Myth 3: Now that major illnesses have largely disappeared, we really don't need vaccines anymore.
Don't bet on it. Despite our relatively high vaccination rates in the U.S., many American communities still have outbreaks of diseases like measles and pertussis, a respiratory illness characterized by spasms of coughing that can last for weeks or even months. In 2003, 13 children died of the infection.
Unvaccinated children can also spread infection to vulnerable family members. "Those children are more likely to give a disease to those who can't fight it off, such as a six-month-old or a grandparent living at home," says Dr. Saari. The incidence of whooping cough has been increasing since 1980, and the Centers for Disease Control and Prevention recently recommended a pertussis booster shot for 11-year-olds because the risk of passing the disease to a vulnerable relative is so high.

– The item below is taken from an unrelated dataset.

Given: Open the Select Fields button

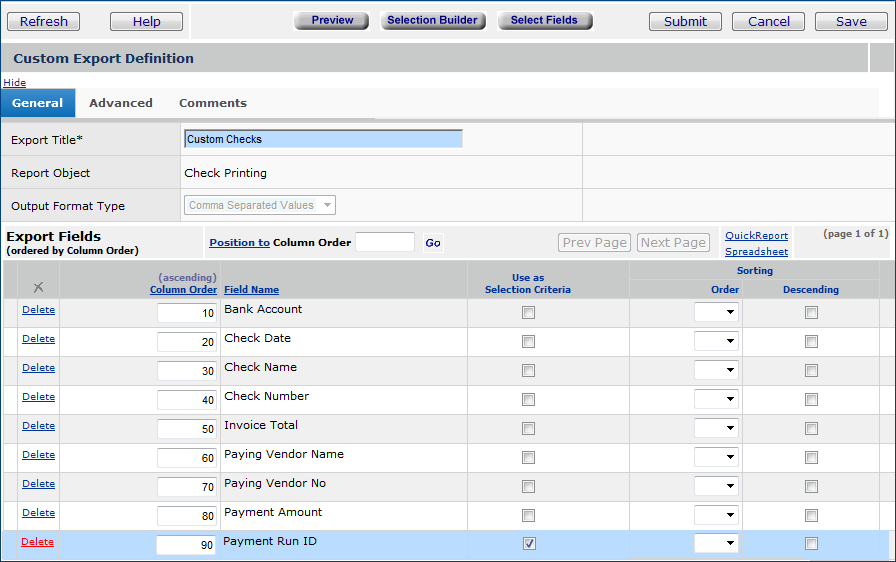Looking at the screenshot, I should click(544, 21).
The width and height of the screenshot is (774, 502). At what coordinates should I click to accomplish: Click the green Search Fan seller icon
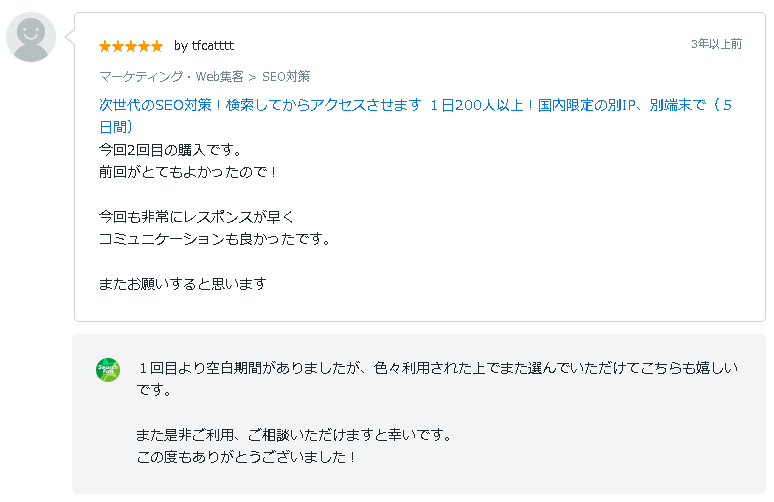pyautogui.click(x=108, y=370)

What's more, diseases are spread by people from foreign countries who travel here. "Air travel has extended the range of diseases from countries where people aren't immunized," says Dr. Saari. "We're no more than one airplane ride from being exposed to many diseases."
Myth 4: Vaccines cause autism and other disorders.
Concerns about a link between a combination vaccine for measles, mumps, and rubella -- called the MMR vaccine -- and the developmental disorder autism got kicked up by a case report from England seven years ago. But it has been roundly discredited. The notion has persisted because autism tends to emerge around the time that the vaccine is given -- when a child is a year old. Experts stress, however, that this does not mean the vaccine caused the problem. "Not only is there no evidence that it causes autism, there's evidence that it doesn't cause autism," Dr. Offit says. "In fact, there have been 14 studies that show your risk of getting autism isn't any different if you got the MMR vaccine or if you didn't."
The Institute of Medicine backed up that conclusion in a report issued last summer. Worries linger, Dr. Offit adds, because "it's hard to unring the bell. People reasonably assume that if there is nothing to it, why was there so much smoke?" Parents have expressed similar fears about vaccines and the incidence of sudden infant death syndrome (SIDS). "Numerous vaccines are given to little babies over that first year, just when a lot of developmental changes are occurring," says Dr. Edwards. "If something happens around the time a vaccine is given, it's easy to think the vaccine caused it."